Introduction

A magnetic resonance imaging (MRI) scan of the brain presents an important application of image segmentation techniques. For example, an accurately segmented scan can assist in the diagnosis of brain disease and in the preparation of surgery. The three main tissue classes that are normally segmentated in a scan are white matter (WM), gray matter (GM), and cerebrospinal fluid (CSF). Facilitating segmentation requires high contrasts between these tissue types. To generate improved tissue contrasts requires varying parameters of the pulse sequences responsible for causing the hydrogen atoms contained in the body to emit radio frequencies when subjected to a magnetic field. The contrasts achieved through MRI scans is an improvement over computed tomography. However, results still suffer from the following obstacles to segmentation

  1. Electronic noise – disturbance in the electrical signal
  2. A bias field – An unwanted artifact producing inhomogenous intensities of tissue regions
  3. The partial volume effect – overlap of tissue classes within a voxel

The paper Segmentation of Brain MR Images Through a Hidden Markov Random Field Model and the Expectation-Maximization Algorith by Yongyue Zhang et al. provides justification for a Hidden Markov Random Field (HMRF) model together with an Expectation Maximization (EM) method of iterative parameter updating, for a framework that incorperates the spatial dependencies innate to three dimensional scans. It will be demonstrated that this is an improvement over the classical approach using a finite mixture (FM) model.

In this project we adopt this framework to segment an MRI scan obtained from the mritc package. The success of this approach offers a means for automatic brain MR image segmentation.

NIfTI data format

The Neuroimaging Informatics Technology Initiative (NIfTI) format is an improvement on the ANALYZE format, retaining a header/image combination of data but also allowing for storage of auxillary information inside the file. The readMRI function from the mritc package can be used to obtain a three dimensional array with the appropriate image dimensions.

An image pixel can be understood as a sample of some original image we would like to display on a screen. If we could then imagine a volumetric display (giving a three dimensional representation of an object), then what is called a voxel extends the concept as a sample from some three dimensional object (as shown on the right).
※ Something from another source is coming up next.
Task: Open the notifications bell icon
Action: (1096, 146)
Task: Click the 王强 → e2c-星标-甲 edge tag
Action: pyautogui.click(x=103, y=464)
Each voxel also contains a value; in our case this value represents the signal intensity, which ranges from 0 to 250.

Source for figure to the right: https://commons.wikimedia.org/wiki/File:Voxels.svg

# Read in NIfTI data
T1 <- readMRI(system.file("extdata/t1.rawb.gz", package="mritc"),
              c(91, 109, 91), format="rawb.gz")
# Read in the mask for non-brain matter
mask <- readMRI(system.file("extdata/mask.rawb.gz", package="mritc"),
                c(91, 109, 91), format="rawb.gz")

Constructing a Markov Random Field

To make inferences on the data (comprising the entire scan) we consider a three dimensional image graph denoted \(\mathcal{G} = (\mathcal{V}, \mathcal{E})\), where \(\mathcal{V}\) is the set of nodes corresponding to \(N = 91 \times 109 \times 91\) voxels making up the three dimensional image, and \(\mathcal{E}\) corresponds to the undirected edges connecting the voxels. As mentioned earlier, the set of hidden classes attributable to each node is \(\mathcal{S} =\{WM, GM, CSF \}\), which are to be estimated from the signal intensities. Below is a density plots of the intensities taken from three different levels of depth into the saggital plane. The binary mask removes non-brain matter from the data.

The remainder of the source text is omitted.